Max Edwin Teichmann (20 August 1924 – 29 November 2008) was an Australian academic and political commentator.

Early years 
Born in Melbourne to a German-born father, also Max, and an Adelaide-born mother, Kathleen, Teichmann grew up in the working-class suburb of Carlton during the Great Depression. After leaving school, he worked as a junior journalist, then in 1942 joined the Australian army and saw action in Papua New Guinea.

Education
After the war, as an ex-serviceman, he enrolled in the University of Melbourne where he embarked on an academic career. He won a scholarship to Balliol College, Oxford, United Kingdom where he was taught by Isaiah Berlin, Max Beloff and John Plamenatz.

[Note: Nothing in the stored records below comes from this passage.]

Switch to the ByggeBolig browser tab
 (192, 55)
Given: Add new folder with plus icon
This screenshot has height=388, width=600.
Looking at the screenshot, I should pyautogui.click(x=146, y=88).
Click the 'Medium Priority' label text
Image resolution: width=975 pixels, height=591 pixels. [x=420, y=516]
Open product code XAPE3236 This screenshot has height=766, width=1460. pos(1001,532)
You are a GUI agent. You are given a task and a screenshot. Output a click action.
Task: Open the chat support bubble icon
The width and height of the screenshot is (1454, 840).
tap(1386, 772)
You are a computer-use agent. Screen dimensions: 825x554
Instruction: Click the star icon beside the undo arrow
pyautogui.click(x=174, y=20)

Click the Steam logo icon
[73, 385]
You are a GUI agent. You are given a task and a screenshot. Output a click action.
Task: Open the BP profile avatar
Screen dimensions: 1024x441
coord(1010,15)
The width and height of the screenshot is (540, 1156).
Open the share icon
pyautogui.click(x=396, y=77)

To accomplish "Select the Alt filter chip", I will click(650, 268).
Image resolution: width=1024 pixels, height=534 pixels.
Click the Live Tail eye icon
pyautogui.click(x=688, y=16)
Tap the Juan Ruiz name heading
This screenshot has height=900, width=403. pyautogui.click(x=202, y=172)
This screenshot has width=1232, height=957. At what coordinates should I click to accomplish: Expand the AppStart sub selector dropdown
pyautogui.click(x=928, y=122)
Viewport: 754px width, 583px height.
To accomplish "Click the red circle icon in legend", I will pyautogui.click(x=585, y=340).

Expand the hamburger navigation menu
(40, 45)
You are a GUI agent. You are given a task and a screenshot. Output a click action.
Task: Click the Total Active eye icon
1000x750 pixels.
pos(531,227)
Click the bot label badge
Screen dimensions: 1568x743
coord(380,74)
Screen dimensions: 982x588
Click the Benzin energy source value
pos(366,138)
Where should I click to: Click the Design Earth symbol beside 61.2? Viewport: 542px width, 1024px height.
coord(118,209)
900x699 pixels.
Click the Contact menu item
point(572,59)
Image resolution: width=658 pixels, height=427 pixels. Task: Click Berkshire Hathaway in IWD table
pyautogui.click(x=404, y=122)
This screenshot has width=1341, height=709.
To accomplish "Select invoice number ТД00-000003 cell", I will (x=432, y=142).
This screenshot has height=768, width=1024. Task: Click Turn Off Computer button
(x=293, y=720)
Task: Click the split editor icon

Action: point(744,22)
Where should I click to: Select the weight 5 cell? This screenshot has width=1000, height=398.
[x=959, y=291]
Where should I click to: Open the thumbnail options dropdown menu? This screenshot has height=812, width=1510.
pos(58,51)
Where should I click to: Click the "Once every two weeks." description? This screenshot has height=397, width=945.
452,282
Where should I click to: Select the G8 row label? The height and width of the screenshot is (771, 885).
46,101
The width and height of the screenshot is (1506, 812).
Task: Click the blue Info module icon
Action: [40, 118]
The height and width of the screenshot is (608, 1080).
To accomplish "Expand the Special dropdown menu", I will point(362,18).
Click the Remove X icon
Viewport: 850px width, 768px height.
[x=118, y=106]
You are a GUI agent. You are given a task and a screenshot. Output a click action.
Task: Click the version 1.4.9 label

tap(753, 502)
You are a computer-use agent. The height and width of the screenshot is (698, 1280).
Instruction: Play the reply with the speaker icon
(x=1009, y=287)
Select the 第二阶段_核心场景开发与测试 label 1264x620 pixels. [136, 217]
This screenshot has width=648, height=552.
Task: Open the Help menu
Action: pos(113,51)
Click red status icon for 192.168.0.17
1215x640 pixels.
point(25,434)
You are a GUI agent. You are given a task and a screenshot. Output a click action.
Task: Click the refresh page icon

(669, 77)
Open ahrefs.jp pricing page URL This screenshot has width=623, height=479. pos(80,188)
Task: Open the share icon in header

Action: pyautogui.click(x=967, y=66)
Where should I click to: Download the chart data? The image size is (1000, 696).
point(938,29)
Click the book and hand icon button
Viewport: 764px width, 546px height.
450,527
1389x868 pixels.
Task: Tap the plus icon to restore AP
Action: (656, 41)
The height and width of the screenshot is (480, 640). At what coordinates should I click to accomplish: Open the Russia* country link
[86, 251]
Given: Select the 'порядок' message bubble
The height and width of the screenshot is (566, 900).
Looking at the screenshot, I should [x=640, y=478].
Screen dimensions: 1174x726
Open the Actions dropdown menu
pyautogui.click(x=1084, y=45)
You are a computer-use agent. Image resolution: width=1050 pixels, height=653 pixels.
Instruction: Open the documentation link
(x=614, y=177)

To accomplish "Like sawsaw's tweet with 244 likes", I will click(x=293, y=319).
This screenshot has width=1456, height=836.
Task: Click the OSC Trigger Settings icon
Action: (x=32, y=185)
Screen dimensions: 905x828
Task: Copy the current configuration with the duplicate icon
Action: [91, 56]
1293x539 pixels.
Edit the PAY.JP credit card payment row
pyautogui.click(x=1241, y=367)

While in the United Kingdom, Teichmann became involved in left-wing politics, joining Britain's Labour Party and Campaign for Nuclear Disarmament. He married the philosopher Jenny Teichman.

Political commentary
In 1964, he returned to Australia and took up a post in the department of politics at Monash University. He became active in the anti-Vietnam War movement in Australia and counted among his friends leading Australian Labor Party identities such as Jim Cairns and Bill Hayden.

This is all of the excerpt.